Since becoming more active on Instagram, and sharing pictures from our life--both as a mommy with four kids, and as a DIY-er (fixing up and decorating our home!), I've been asked this question over and over: how do you do it all? How are you keeping up with everything?
My first response would obviously be: I'm NOT doing it all. There's no such thing as a "super mom," and there are MANY things (many good things!) I'm not focusing on at this stage of my life.
Secondly, we struggle with all the same sort of things that any other family with little kids would struggle with! We might do things a little differently, and we have multiple little kids (I'm pregnant with #5, and our oldest is 5!), but we still deal with crumbs on the floor, and temper tantrums, and toilet paper unrolled all over the bathroom floor. And little kids playing in the toilet.
I should probably add ONE more thing: the things we do now, work for us at this stage in our life. When I'm breast-feeding, or throwing up in the midst of a difficult first trimester, or when the kids are sick, or when Matt worked afternoon shift, we obviously had to switch around the things we did. So what I'm going to say below has worked really well for us, right now, and it may just work for you, too. But it also may not! Here are some suggestions, some ideas--and I hope they're helpful.
1. Form good habits--both for Mom, AND kids.
This is so huge for us, that I wanted to break it into two categories. First, for me as the mother. Good habits would include waking up every morning between 4 and 5 (please don't stop reading now! this is what I DO, and you don't need to do it, remember?), and showering before the kids wake up. Along with putting on makeup in the mornings, I have done these things every single day since Rachel (my oldest) was a baby. I get up- I get a shower- I get dressed- I put on makeup. It's a routine I've established, that makes me feel ready for every single day.
Other good habits would include starting the laundry right after breakfast, or starting school as soon as I start the laundry. Habits can be very difficult to form, but I've found that once they're in place, you just get used to doing the same things every day, and it's no longer hard.
Ok, now habits for the kids: every morning, the kids wake up between 6 and 7, but they need to stay in their rooms until 7 (this doesn't happen every morning, but it's a general rule). They'll often turn on their lamp and look at books. At 6:45 (or around there), the girls get dressed and make their bed. Then it's time to come out and sit at the table for breakfast.

→ PROVIDED MATERIAL
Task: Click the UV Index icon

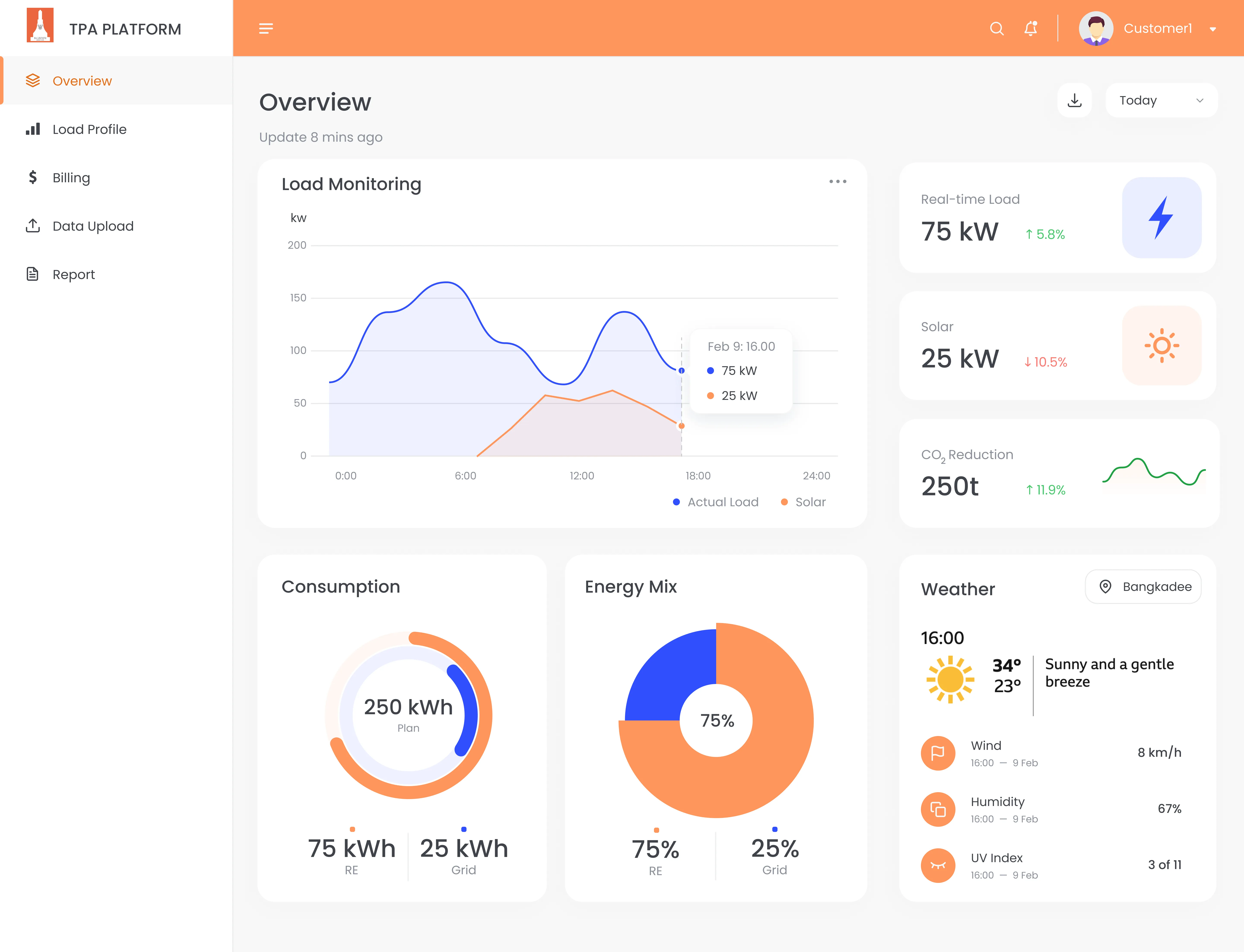Action: click(x=938, y=865)
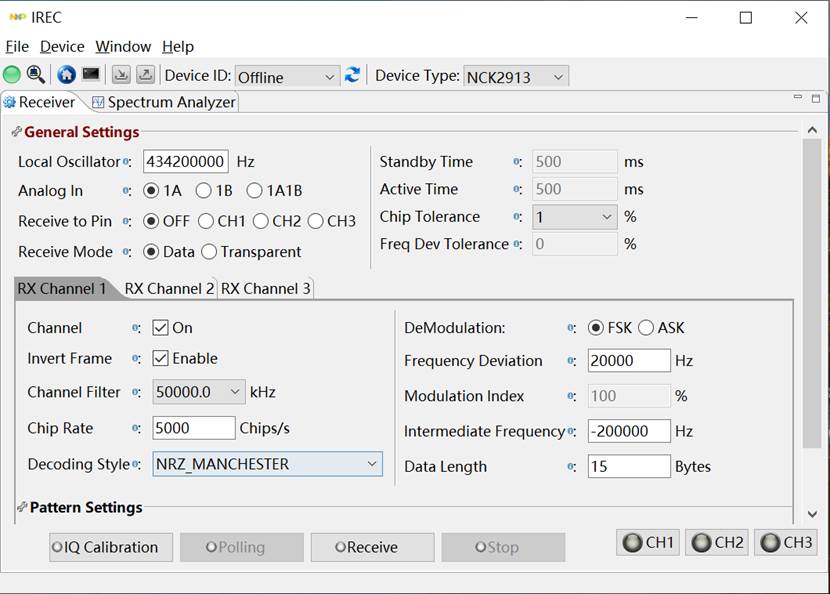Open the home icon in toolbar
Viewport: 830px width, 594px height.
tap(66, 75)
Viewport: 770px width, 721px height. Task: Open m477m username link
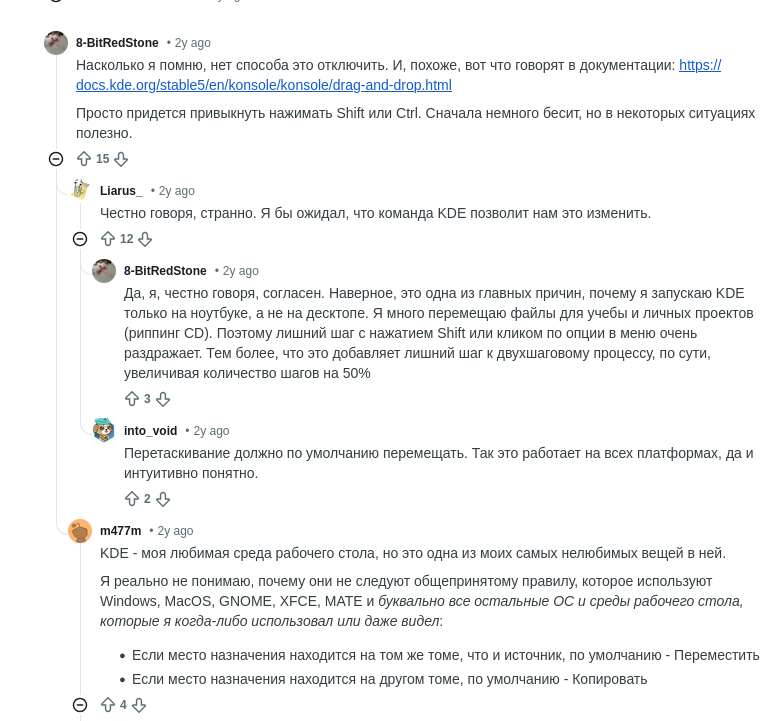[120, 530]
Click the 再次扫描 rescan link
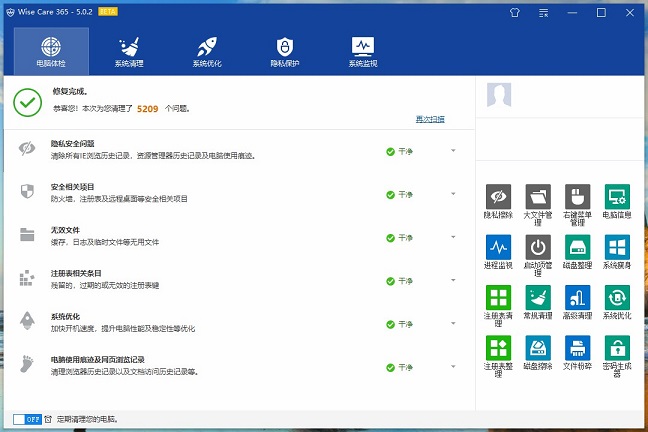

→ TASK STATEMENT
Do the following statements agree with the post about keeping up with a family of little kids above: (a) the writer wakes up between 4 and 5 every morning, (b) the kids may leave their rooms as soon as they wake up, (c) the writer's oldest child is 5? Answer yes or no for each and quote the deciding words from the post.

→ EXPECTED ANSWER
(a) Yes: "waking up every morning between 4 and 5"
(b) No: "they need to stay in their rooms until 7"
(c) Yes: "our oldest is 5!"